Today's Sunday Guardian column.
Now that Jaipur's "largest free literary festival on earth” has come to a close, it’s time to return to the quiet, private activity that makes all such festivals possible. Reading. As Anna Quindlen observes in How Reading Changed My Life, “Of all the many things in which we recognize some universal comfort...reading seems to be the one in which the comfort is most undersung.”
Her own love of reading is what Wendy Lesser, founding editor of the Threepenny Review, unpacks in her new book, Why I Read. Why does she read? “To pass the time. To savor the existence of time.To escape from myself into someone else’s world.To find myself in someone else’s words.To exercise my critical capacities. To flee from the need for rational explanations.” In short, as the book’s subtitle has it, reading yields serious pleasure.
Lesser goes on make clear where she finds such pleasure, and in this, she reveals herself to be more conservative than catholic. Nineteenth century literary realism is her touchstone, and Henry James her exemplar. Authors bare their prejudices and partialities in the books they write; readers do so with the ones they read.
Many of Lesser’s opinions – and some can be incisive – arise from a dissection of her favoured tradition. On plot and character, for example, she writes, “it doesn’t make sense to think in terms of plot versus character: plot modifies character and character modifies plot…we know what people are only by seeing what they do when confronted with what happens to them”.
It’s not that Lesser only focuses on so-called literary fiction: happily, murder mysteries and detective stories come in for praise, too. “A novel like A Coffin for Dimitrios or Ripley Under Ground is as good as almost any book written during that time, and I venture to say we will be reading these novels for as long as people read John Updike or Toni Morrison.”

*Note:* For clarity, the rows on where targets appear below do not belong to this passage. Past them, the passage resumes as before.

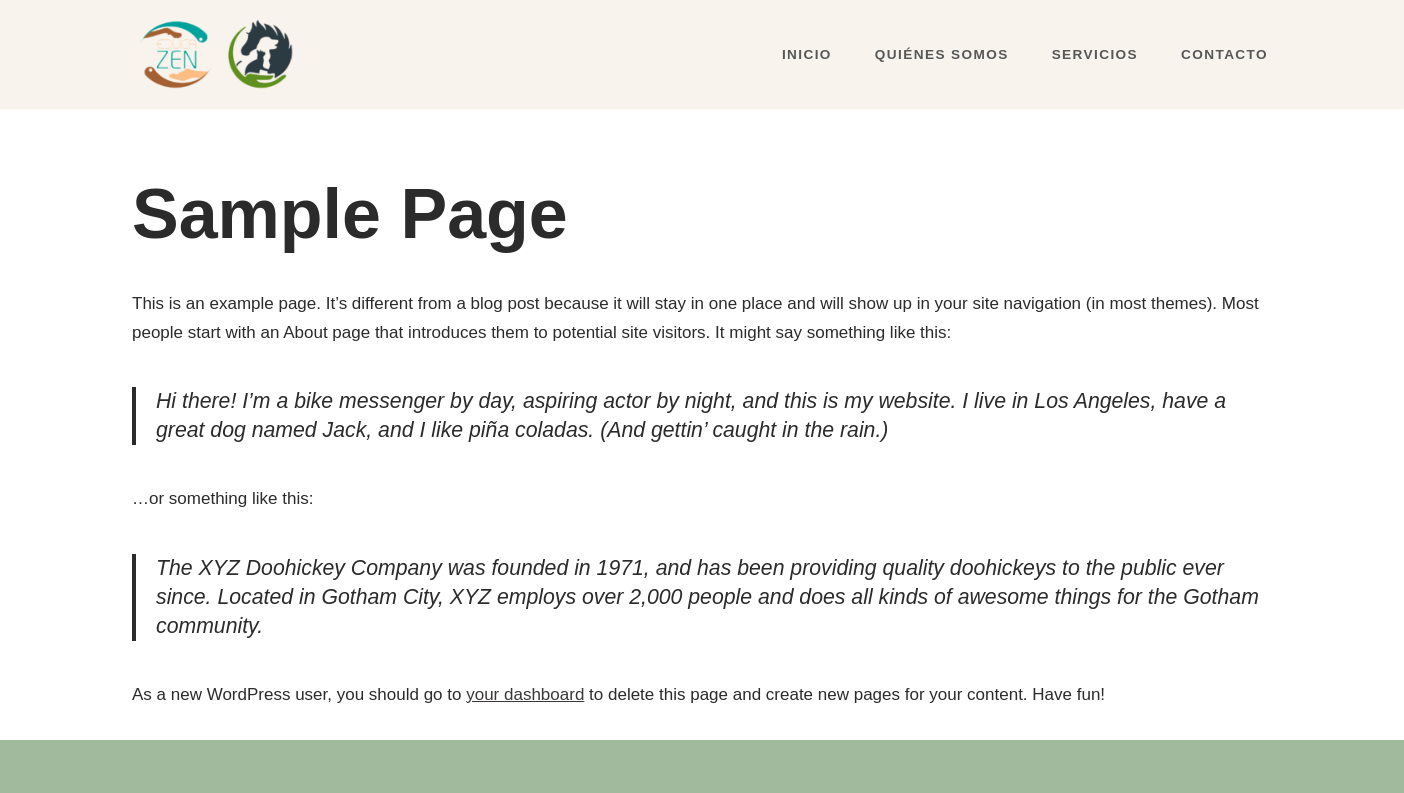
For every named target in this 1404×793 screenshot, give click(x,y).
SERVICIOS (1095, 54)
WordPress (376, 765)
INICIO (807, 54)
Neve (152, 765)
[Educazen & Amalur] (220, 54)
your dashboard (525, 694)
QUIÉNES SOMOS (942, 54)
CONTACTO (1224, 54)
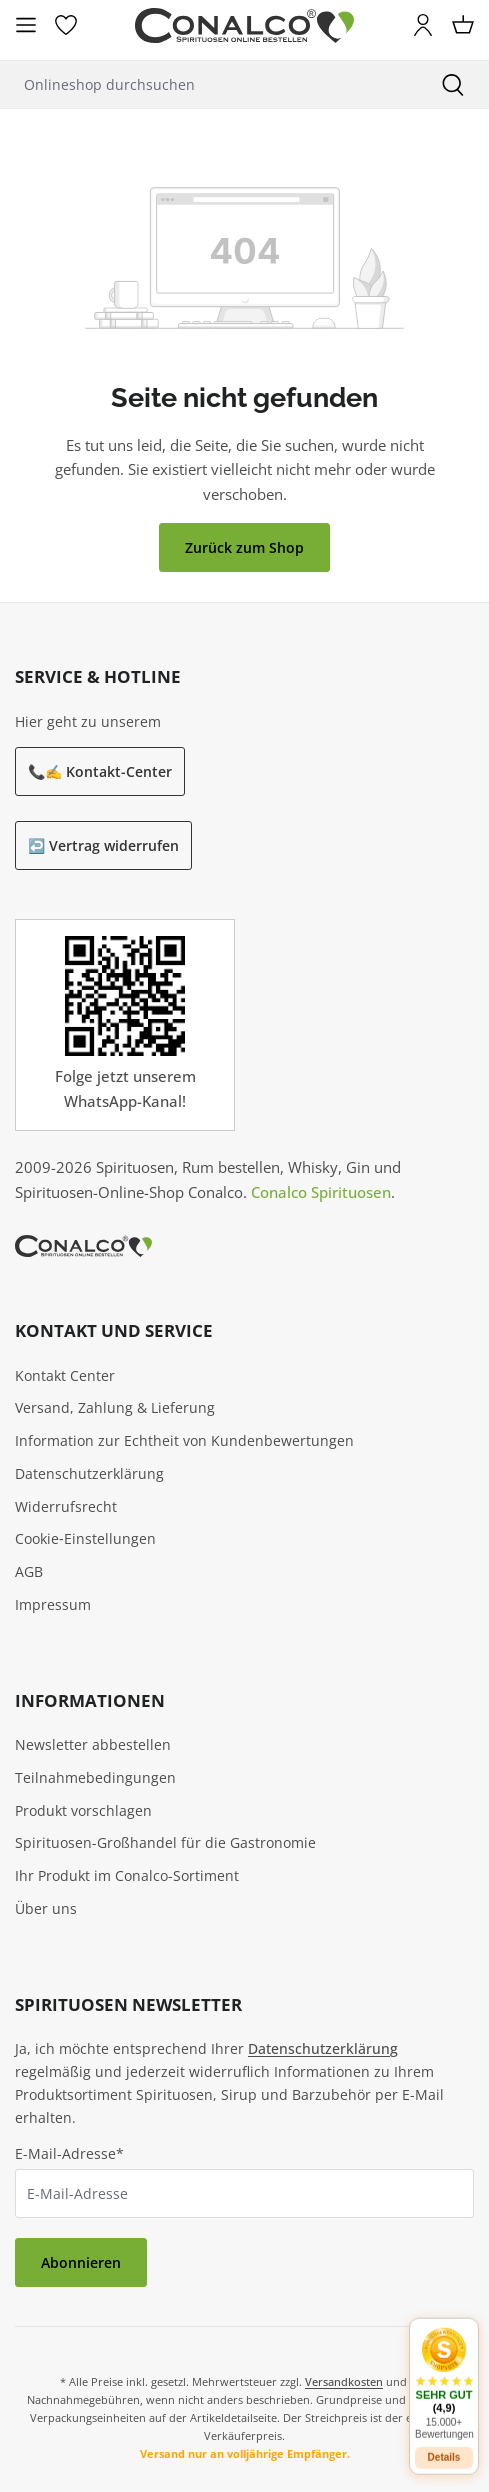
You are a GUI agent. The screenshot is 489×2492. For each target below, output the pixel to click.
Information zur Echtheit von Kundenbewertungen (184, 1440)
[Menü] (26, 25)
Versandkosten (344, 2381)
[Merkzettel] (66, 25)
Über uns (46, 1908)
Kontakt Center (65, 1375)
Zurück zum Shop (244, 547)
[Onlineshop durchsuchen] (208, 84)
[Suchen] (453, 84)
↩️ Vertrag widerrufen (103, 845)
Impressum (53, 1604)
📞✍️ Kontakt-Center (100, 771)
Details (444, 2449)
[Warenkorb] (463, 25)
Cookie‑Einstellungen (85, 1538)
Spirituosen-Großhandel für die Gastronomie (165, 1842)
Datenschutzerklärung (89, 1473)
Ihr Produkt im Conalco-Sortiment (127, 1875)
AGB (29, 1571)
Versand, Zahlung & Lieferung (115, 1407)
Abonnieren (81, 2262)
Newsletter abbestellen (93, 1744)
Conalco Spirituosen (321, 1192)
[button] (444, 2375)
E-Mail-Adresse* (69, 2153)
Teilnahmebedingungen (95, 1777)
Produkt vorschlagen (83, 1810)
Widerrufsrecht (66, 1506)
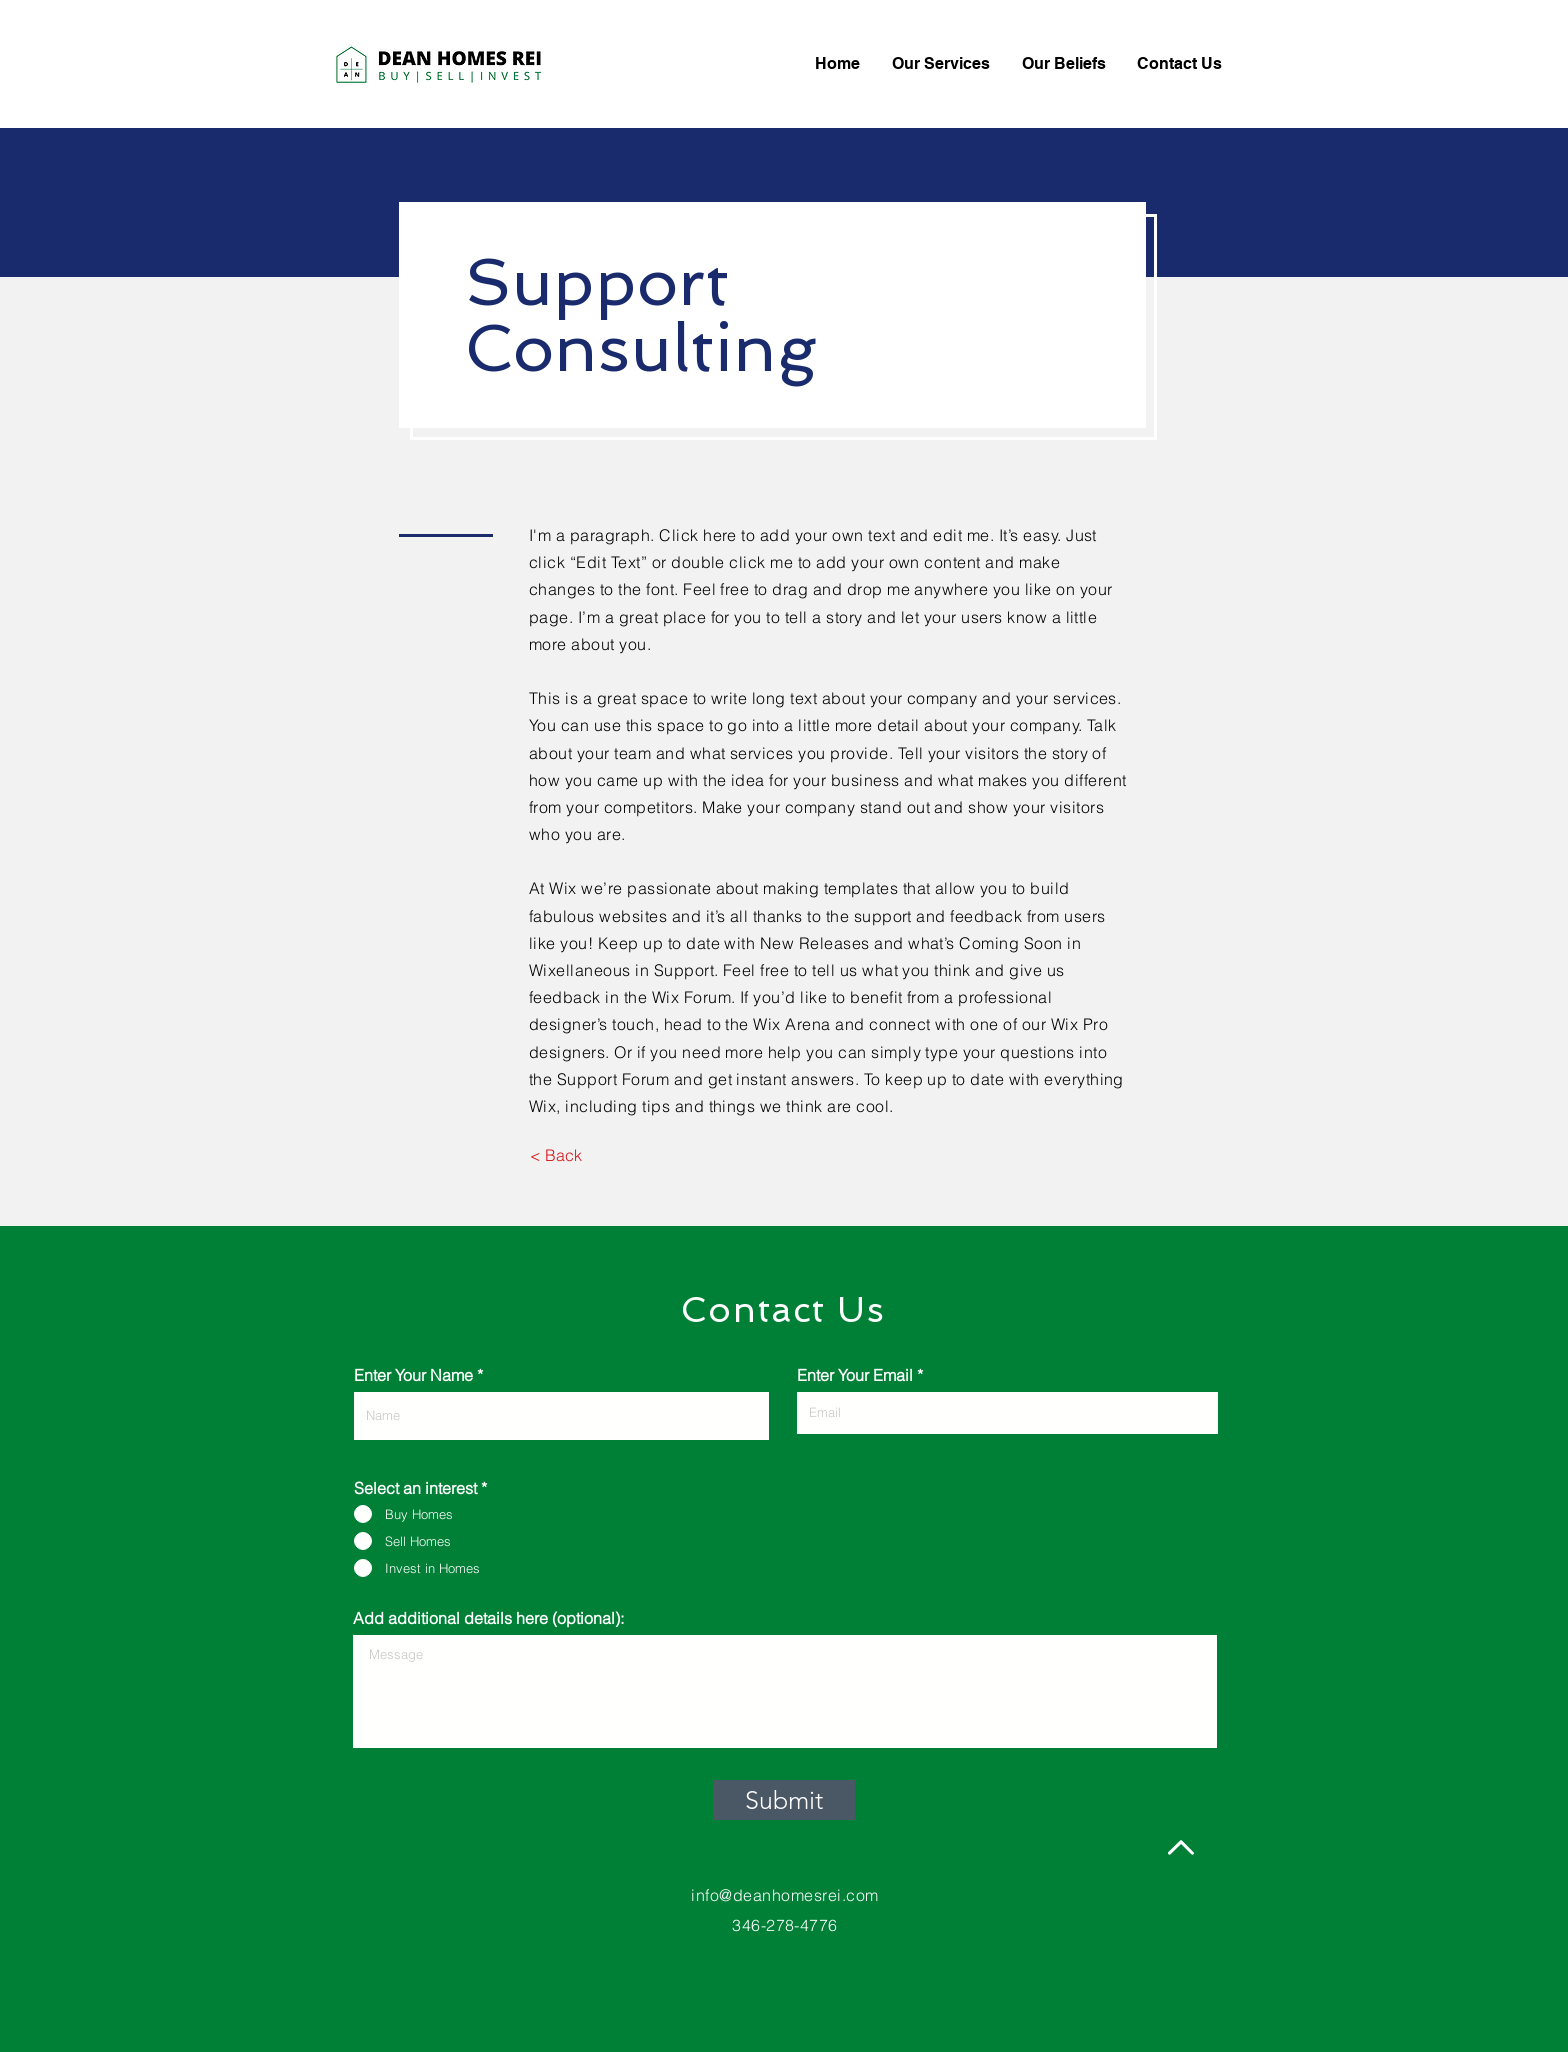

She is acerbic, however, when it comes to those who fall outside her preferred purview: “There is a certain kind of writer who seems to feel that unless he is breaking apart everything that came before him, composing something that in his own view is astonishingly new, he is not writing great literature.” She makes the point that style and structure should be at the service of overall intent and not merely ornamental, but strangely, scorns those who have done so. Franz Kafka’s “strongest works are almost unbearable because of the airlessness of their self-enclosure” and Joyce’s Ulysses “is a novel that has always gotten on my nerves”. The past, as always, has the answers, with Cervantes and Swift held up as successful innovators. (To be fair, there's also praise for Murakami and Bolano as well as -- oddly enough -- Norman Mailer.)
Other Modernists are hardly mentioned, and she also disdains the unreliable narrator, “that foolish, pathetic guy who thinks he’s telling us the whole story when we and the author are obviously meant, at least eventually, to see around him”. Anyone who’s read Ishiguro’s The Remains of the Day, to take just one example, would find that hard to digest.
Lesser’s slightly more accommodating of e-books. Preferring the physical object for its spatial orientation, among other things, she nonetheless is a fan of Project Gutenberg and rightly points out that those "who have grown up reading bound books will miss them if they disappear, not because printed books are objectively preferable, but because we will feel deprived of something we care about".
Such devotion to reading in an age of electronic distraction is admirable, but Lesser's insistence on preferred texts makes her book overly prescriptive. Then again, her title does have a personal pronoun. For a different point of view, one has to turn to another logophile, Alberto Manguel, who, echoing Kafka, once wrote: “I think we ought to read only books that bite and sting us. If the book we are reading doesn't shake us awake like a blow on the skull, why bother reading it in the first place?"